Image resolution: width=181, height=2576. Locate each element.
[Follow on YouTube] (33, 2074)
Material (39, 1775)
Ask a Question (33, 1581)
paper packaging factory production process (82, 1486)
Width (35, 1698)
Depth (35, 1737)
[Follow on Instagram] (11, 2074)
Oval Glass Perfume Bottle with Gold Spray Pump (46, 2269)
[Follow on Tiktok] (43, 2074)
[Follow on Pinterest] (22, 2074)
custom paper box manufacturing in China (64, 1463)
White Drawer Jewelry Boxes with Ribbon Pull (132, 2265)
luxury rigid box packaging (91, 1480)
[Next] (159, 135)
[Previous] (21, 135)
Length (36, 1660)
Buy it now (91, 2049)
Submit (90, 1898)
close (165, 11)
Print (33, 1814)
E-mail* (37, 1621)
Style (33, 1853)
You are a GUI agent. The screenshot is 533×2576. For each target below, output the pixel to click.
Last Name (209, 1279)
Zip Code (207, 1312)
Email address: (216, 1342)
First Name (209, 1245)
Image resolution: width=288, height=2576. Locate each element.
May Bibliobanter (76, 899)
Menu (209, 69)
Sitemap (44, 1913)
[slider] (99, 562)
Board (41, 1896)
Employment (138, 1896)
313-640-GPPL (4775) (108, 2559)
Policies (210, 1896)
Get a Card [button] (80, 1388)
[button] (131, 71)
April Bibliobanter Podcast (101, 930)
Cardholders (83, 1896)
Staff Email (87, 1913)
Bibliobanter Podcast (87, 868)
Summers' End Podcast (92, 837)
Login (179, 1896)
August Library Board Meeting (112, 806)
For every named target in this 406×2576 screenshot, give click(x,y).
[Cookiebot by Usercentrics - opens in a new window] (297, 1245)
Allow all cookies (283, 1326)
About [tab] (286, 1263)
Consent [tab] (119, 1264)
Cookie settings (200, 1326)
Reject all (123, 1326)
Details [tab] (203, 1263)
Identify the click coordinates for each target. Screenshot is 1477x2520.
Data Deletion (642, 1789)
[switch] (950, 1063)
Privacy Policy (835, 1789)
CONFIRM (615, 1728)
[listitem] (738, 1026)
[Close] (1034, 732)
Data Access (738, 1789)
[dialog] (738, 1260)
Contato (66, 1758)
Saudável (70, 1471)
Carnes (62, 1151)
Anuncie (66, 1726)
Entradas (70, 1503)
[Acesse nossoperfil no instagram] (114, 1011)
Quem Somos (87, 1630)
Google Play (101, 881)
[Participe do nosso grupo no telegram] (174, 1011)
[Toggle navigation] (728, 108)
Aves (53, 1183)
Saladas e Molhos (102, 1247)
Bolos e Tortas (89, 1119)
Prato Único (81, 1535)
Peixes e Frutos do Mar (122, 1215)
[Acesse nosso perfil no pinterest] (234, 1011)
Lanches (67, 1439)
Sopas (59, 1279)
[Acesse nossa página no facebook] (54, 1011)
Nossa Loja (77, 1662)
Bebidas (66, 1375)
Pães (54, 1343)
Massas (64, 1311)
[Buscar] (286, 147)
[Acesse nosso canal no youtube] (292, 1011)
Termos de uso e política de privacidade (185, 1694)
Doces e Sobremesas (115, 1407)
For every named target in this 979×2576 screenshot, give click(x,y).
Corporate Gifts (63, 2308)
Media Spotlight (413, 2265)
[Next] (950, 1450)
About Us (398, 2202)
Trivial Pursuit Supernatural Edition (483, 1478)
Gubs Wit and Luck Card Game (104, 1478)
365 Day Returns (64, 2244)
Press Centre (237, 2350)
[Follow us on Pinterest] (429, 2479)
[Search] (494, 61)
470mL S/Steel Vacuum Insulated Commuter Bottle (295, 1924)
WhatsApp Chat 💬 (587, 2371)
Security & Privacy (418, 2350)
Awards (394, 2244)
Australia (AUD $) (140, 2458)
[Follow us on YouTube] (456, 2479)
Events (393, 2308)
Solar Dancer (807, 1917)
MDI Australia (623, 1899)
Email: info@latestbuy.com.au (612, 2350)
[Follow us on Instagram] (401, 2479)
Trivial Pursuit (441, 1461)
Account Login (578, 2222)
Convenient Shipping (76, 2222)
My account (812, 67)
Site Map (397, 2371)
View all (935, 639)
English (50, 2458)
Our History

**Your task**
When a line contains the string "element", copy it from the records.

**Response to the task**
Image resolution: width=181, height=2576. Locate each element.
Image resolution: width=288, height=2576. Locate each element.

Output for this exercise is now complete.